Boilers: Like stoves, boilers must meet Step 1 emission limits by May 15. Retailers can still sell older, uncertified and unqualified boilers through Dec. 31, 2015. In 2020, they must meet stricter emission limits. Due to a schism between domestic boiler manufacturers and those importing more advanced European technology, most test labs are not willing to test use one of EPA approved boiler test methods. There in still uncertainty about how one boiler test method, EN3030-5, is treated under the new rule.
Warm air furnaces: Furnaces that heat air, instead of water, got a reprieve from the EPA after intensive advocacy by industry and pressure from Congress. Small ones have to meet Step 1 emission standards by May 15, 2016 and large ones not until May 15, 2017.
Boiler and furnace prices: Unlike stoves, options for consumers will change more, since the boiler furnace industry had not been regulated and many low-cost, low-efficiency units were on the market.
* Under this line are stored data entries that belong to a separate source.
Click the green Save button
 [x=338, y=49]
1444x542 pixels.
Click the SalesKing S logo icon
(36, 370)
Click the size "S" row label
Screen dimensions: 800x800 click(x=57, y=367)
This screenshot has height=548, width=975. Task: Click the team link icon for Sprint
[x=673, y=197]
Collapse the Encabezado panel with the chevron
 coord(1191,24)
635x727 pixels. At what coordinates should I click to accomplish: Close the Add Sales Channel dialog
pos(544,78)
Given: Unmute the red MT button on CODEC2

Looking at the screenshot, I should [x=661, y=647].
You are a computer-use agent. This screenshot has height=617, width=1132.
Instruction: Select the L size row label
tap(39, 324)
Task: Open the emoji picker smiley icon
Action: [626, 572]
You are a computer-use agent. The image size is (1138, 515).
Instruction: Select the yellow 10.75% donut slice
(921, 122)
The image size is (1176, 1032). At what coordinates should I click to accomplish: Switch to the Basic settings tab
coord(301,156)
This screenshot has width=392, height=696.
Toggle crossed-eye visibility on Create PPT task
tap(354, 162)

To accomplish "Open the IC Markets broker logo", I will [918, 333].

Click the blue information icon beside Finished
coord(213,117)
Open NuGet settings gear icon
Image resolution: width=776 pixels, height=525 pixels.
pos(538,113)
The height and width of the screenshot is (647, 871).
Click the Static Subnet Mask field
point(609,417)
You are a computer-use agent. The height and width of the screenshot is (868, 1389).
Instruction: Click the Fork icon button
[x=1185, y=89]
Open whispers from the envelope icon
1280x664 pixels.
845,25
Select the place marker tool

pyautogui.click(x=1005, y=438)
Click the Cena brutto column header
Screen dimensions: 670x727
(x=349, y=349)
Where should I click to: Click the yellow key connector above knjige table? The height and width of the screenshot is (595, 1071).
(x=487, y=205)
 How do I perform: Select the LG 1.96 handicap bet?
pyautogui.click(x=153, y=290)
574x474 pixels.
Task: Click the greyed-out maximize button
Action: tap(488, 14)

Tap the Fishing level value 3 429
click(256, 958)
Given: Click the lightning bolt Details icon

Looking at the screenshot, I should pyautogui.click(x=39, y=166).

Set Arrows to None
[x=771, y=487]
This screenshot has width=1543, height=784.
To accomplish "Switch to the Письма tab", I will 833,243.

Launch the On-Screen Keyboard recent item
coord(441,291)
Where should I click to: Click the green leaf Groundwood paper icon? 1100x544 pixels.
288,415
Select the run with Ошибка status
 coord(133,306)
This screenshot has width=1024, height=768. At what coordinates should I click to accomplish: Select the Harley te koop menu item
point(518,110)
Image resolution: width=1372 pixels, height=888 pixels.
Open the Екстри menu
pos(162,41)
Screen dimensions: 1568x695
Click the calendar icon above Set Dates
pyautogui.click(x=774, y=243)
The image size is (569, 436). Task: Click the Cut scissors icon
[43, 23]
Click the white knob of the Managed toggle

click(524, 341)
Prices – and efficiencies- are likely to rise significantly but operating costs will be significantly lower.
Moisture meters: Conventional uncertified forced air furnaces and then certified ones must come with a free moisture meter. (Some advocates had urged all stoves to come with moisture meters.)
Comments? If you think we have omitted important information in the NSPS for consumers, please let us know at email@example.com.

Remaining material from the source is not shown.